Recently celebrated in a major retrospective at the California African American Museum, Barnes grew up in Durham, North Carolina during the Jim Crow era. Although he loved art, segregation laws prohibited him from entering the city’s museums. Instead, he pursued his interest through books and, by the time he entered school, he was familiar with artists ranging from Michelangelo to Delacroix and Toulouse-Lautrec. Barnes later attended North Carolina Central University, where he studied art, and continued to pursue painting after embarking a successful career as a footballer. When an injury in 1965 put an end to his sporting days, Barnes turned to art full time, and—with the support of Sonny Werblin, the owner of the New York Jets—opened a sell-out debut exhibition in 1966. By the time of Main Street Pool Hall, Barnes was producing works that would come to define his oeuvre. The Sugar Shack’s sister painting, also created in 1976, became a cultural icon, featuring on the cover of Marvin Gaye’s fourteenth studio album I Want You and subsequently for four years as the backdrop for the credits in the pioneering 1970s African American sitcom Good Times. Other musicians, from The Crusaders to B. B. King, would also feature Barnes’ artworks on their records.

The present work captures the crucial shift that took place in Barnes’ practice after he moved to Los Angeles in the early 1970s. Living in the Fairfax District, a predominantly Jewish neighbourhood, prompted him to reflect upon ideas about community—particularly in relation to his own upbringing. ‘Fairfax enlivened me to everyday life themes,’ he explained, ‘and forced me to look at my life—the way I had grown up, the customs within my community versus the customs in the Jewish community. Theirs were documented, ours were not. Because we were so clueless that our own culture had value and because of the phrase “Black is Beautiful” had just come into fashion, Black people were just starting to appreciate themselves as a people’ (E. Barnes, quoted at In 1972, in response to this realisation, Barnes launched an exhibition of 35 paintings entitled Beauty of the Ghetto, which toured museums across America for the next seven years. His depictions of pool players and dance halls take their place within this context, capturing moments of quotidian congregation imbued with complex layers of narrative and emotion. Interestingly, the posters depicted on the wall of the present work contain nods to Barnes' own autobiography, including the name of his alma mater Hillside High, as well as a tribute to Danny Arnold himself.

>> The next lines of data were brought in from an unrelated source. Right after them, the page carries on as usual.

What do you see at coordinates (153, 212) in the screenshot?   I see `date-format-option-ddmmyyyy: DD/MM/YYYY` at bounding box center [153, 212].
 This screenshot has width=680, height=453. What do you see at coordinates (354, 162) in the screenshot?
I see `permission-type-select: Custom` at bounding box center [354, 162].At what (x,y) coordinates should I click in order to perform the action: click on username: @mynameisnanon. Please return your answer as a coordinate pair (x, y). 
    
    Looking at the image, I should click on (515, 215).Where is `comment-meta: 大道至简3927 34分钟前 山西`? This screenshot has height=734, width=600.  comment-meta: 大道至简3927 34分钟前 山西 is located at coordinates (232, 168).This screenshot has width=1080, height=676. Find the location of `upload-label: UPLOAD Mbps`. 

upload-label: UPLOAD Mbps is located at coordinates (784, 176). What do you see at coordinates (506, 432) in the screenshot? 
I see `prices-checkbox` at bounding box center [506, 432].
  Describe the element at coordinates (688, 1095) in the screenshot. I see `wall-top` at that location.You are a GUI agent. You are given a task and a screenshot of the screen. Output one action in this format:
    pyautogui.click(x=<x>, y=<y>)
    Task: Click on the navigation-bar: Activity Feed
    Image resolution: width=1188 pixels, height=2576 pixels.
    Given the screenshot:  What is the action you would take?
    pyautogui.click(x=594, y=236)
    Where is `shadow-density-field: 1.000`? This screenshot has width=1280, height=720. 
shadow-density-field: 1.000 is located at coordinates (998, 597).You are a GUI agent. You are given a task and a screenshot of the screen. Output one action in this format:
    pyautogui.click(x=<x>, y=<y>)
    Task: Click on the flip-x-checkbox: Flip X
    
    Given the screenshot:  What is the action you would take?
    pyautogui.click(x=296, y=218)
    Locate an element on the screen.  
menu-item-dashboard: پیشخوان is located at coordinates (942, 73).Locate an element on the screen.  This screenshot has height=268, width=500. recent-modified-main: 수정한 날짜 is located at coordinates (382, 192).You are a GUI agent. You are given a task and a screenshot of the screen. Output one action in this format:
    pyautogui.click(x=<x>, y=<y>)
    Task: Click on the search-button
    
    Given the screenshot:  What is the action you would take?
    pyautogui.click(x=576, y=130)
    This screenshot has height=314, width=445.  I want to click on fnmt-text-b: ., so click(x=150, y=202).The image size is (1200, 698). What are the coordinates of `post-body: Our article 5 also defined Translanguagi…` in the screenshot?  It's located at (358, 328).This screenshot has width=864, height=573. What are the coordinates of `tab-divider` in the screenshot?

Barnes frequently took sports as his subject, painting everything from hockey and gymnastics to basketball and boxing: in 1984 he became the official Sports Artist of the Olympic Games in Los Angeles. While his depictions of pool halls certainly relate to this strand of his practice, the present work is more specifically a social study. Although ostensibly underpinned by a spectator-participant dynamic, a deeper political commentary simmers below its surface, revealing the enduring influence of the Jim Crow era on the artist. Isolated and hidden from view, his pool players disclose much about the nature of exclusion, autonomy and community. Many have their backs turned to the viewer; others are obscured by the screen of rising smoke. For Barnes, this lack of visibility was intentional: ‘I feel that we are blind to one another’s humanity’, he said (E. Barnes, interview with CNN, 1990). Here, collectively poised on the knife-edge between triumph and loss, the figures quietly harbour a story with more to be told.